Chainalysis entity attribution uses several methods: common input ownership heuristics group Bitcoin addresses co-spent in the same transaction; exchange deposit address identification uses known cluster patterns; direct exchange cooperation agreements provide KYC-confirmed address data; and open-source intelligence monitoring attributes addresses to darknet markets, ransomware groups, and other criminal entities. Attribution reliability varies by entity type – major exchange attributions are highly reliable while darknet market attributions should be treated as investigative leads requiring corroboration.

Is Chainalysis Reactor evidence admissible in court?

Chainalysis Reactor outputs have been submitted as documentary evidence in UK Crown Court, US federal criminal proceedings, and EU civil asset recovery cases. Admissibility depends on how the evidence is presented – the methodology must be documented, the analyst must hold appropriate expert witness qualifications, and entity attributions must be stated with appropriate confidence levels rather than presented as definitive. Reactor is a tool that produces data. Admissibility depends on the forensic analyst who interprets and documents that data, not on the platform itself.

What chains does Chainalysis Reactor support?

Chainalysis Reactor supports Bitcoin, Ethereum, Litecoin, Bitcoin Cash, Ripple, Tron, BNB Chain, Solana, Polygon, Avalanche, and over 100 additional blockchain networks. Coverage depth varies by chain, with Bitcoin and Ethereum receiving the deepest entity attribution and most frequent database updates. Privacy coins including Monero receive limited heuristic analysis only. Cross-chain bridge coverage is partial. For DeFi-heavy investigations, Reactor should be supplemented with Elliptic Forensics or TRM Labs, which provide deeper DeFi protocol coverage.

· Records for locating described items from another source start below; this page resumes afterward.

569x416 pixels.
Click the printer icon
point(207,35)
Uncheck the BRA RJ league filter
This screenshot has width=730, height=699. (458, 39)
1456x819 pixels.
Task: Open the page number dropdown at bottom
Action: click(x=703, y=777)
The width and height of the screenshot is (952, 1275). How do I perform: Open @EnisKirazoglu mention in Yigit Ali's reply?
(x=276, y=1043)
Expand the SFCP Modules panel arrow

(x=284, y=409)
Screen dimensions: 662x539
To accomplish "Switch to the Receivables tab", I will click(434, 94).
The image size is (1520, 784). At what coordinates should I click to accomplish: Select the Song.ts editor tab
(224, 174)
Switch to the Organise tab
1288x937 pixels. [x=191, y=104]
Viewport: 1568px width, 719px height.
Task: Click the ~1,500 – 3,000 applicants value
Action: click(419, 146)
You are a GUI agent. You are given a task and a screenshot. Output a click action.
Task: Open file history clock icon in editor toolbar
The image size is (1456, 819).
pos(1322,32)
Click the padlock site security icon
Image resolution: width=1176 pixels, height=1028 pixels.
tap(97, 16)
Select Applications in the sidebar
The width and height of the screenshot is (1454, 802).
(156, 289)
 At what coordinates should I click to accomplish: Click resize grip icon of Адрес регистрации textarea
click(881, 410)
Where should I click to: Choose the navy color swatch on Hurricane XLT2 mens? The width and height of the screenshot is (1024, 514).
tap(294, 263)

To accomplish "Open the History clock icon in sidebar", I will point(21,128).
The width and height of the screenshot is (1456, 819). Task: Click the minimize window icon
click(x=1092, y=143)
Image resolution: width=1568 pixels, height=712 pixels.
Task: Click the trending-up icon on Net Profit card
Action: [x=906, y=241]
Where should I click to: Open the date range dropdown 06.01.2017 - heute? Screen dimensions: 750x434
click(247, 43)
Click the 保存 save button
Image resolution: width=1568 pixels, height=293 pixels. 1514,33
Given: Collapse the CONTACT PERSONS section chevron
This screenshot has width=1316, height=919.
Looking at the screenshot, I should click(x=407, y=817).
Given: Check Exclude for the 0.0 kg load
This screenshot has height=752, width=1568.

What is the difference between Chainalysis Reactor and KYT?

Chainalysis Reactor is a forensic investigation tool used to trace historical transaction flows and build evidentiary cases. Chainalysis KYT (Know Your Transaction) is a real-time AML compliance screening tool used by crypto exchanges and financial institutions to monitor transactions as they occur. Reactor is used by investigators after a crime to build evidence. KYT is used by compliance teams before or during transactions to identify risk. Both draw on the same Chainalysis entity attribution database but serve entirely different use cases.

How long does a Chainalysis Reactor investigation take?

Investigation duration depends heavily on case complexity. A straightforward single-chain Bitcoin investigation with clear transaction flows may be completable in hours. A complex multi-chain investigation involving DeFi protocols, cross-chain bridges, and dozens of wallets requires days to weeks of analyst work. Court-ready documentation, peer review, and methodology writing add further time. A complete forensic report with expert witness documentation typically requires 5-15 business days from instruction, consistent with court-ready standards across all blockchain investigation tools.

Can defence solicitors access Chainalysis to challenge evidence?

Defence solicitors can request disclosure of the Chainalysis Reactor case file and underlying data as part of criminal proceedings disclosure obligations. The prosecution is required to disclose the methodology, entity attribution basis, and the specific database version used for any forensic conclusions. Defence experts with access to Reactor or comparable tools can independently verify or challenge entity attributions. Chainalysis does not licence Reactor to defence counsel directly, but independent forensic firms can be instructed to review and challenge prosecution blockchain evidence.

What is the Chainalysis attribution database?

The Chainalysis attribution database is a proprietary dataset containing attributed addresses and cluster assignments for over 5 billion address clusters across supported blockchains, updated continuously. It includes confirmed exchange deposit addresses from formal data sharing agreements, darknet market addresses identified through monitoring and law enforcement cooperation, ransomware wallet attributions from known incident data, and cluster assignments derived from common input ownership analysis. The database is the core asset underlying all Chainalysis investigation outputs and its accuracy and update frequency are key differentiators versus competitors.

Does Chainalysis Reactor support multi-user investigations?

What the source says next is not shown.